あれが安達太良山(阿多多羅山)
この土日の咬合学会のついでに「ほんとの空」を見に行ってきました。
「あどけない話」
智恵子は遠くを見ながらいふ
阿多多羅山の山の上に毎日出てゐる青い空が、
智恵子のほんとの空だといふ
あどけない空の話である
安達太良山は、郡山市と福島市の中間の二本松市にあり、「あだたらエクスプレス」という6人乗りのゴンドラを使えば、終点駅1350mから山頂1700mまでは約1時間半ほどのコースです。小雨にもかかわらず、この日も大勢の登山客で賑わっていました。
安達太良山は乳頭山とも言われ、ピークが乳首のように見える岩場となっています。
ここだけが時には三点確保も必要ですが、それ以外の道は難所もなく、標識も整備されていますので、悪天候以外の時は初心者の方でも安心して歩くことができます。

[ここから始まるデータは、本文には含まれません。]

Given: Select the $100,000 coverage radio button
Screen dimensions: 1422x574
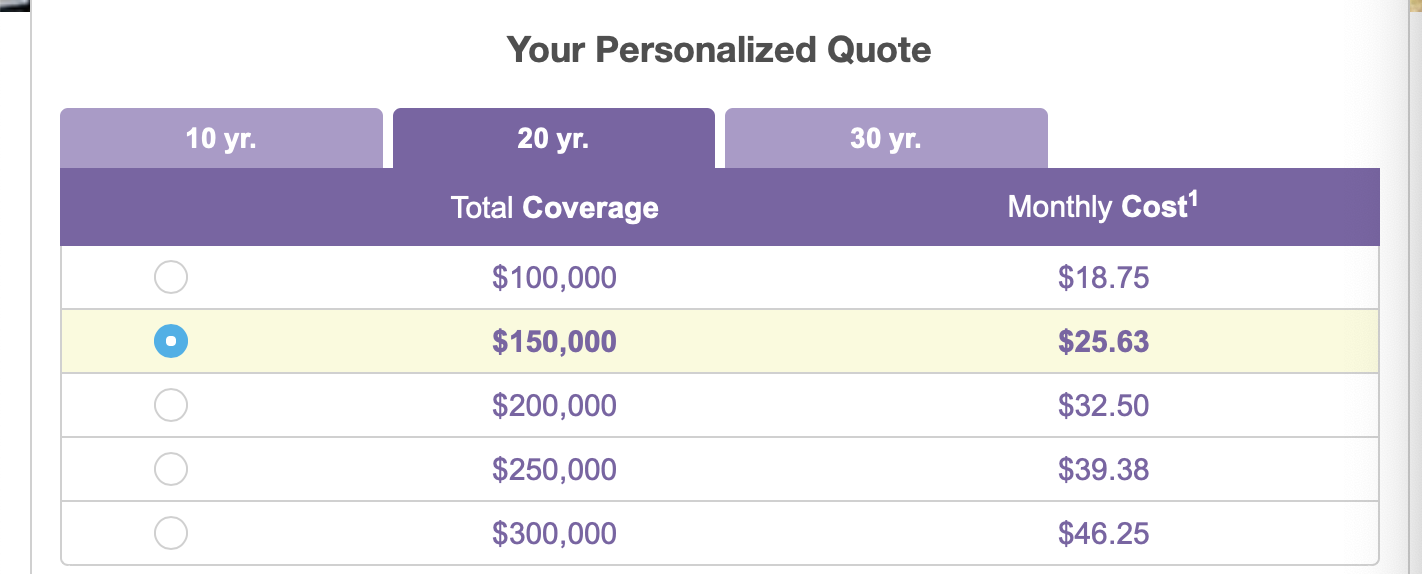Looking at the screenshot, I should [171, 277].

ただし標高が1700m前後の山ですから、雨具と地図と非常食は忘れないようにして下さいね。それと立入禁止の火口の沼ノ原へ迷い込むと危険です。
この季節、登山道脇のイワカガミやウラジロヨウラク、サラサドウダンの花がとてもキレイでした。
梅雨時の登山で、山頂での眺望には恵まれませんでしたが、だからこそ、水滴のアクセサリーをつけた、みずみずしい花たちに出逢うことができました。
これはきっと、梅雨の神様から雨具をまとった登山者への心憎いプレゼントなんでしょうね。
「樹下の二人」
あれが阿多多羅山、あの光るのが阿武隈川
ここはあなたの生れたふるさと、
あの小さな白壁の点点があなたのうちの酒庫
それでは足をのびのびと投げ出して、
このがらんと晴れ渡つた北国の木の香に満ちた空気を吸はう
あなたそのもののやうなこのひいやりと快い、
すんなりと弾力ある雰囲気に肌を洗はう
夕方からは雨もあがりましたが、東北道を走るバスの車窓からから山を振り返っても、
山頂一帯はあいかわらず雲がかかっていました。
あの雲は可憐なお花たちをしっかり守っているのでしょうね。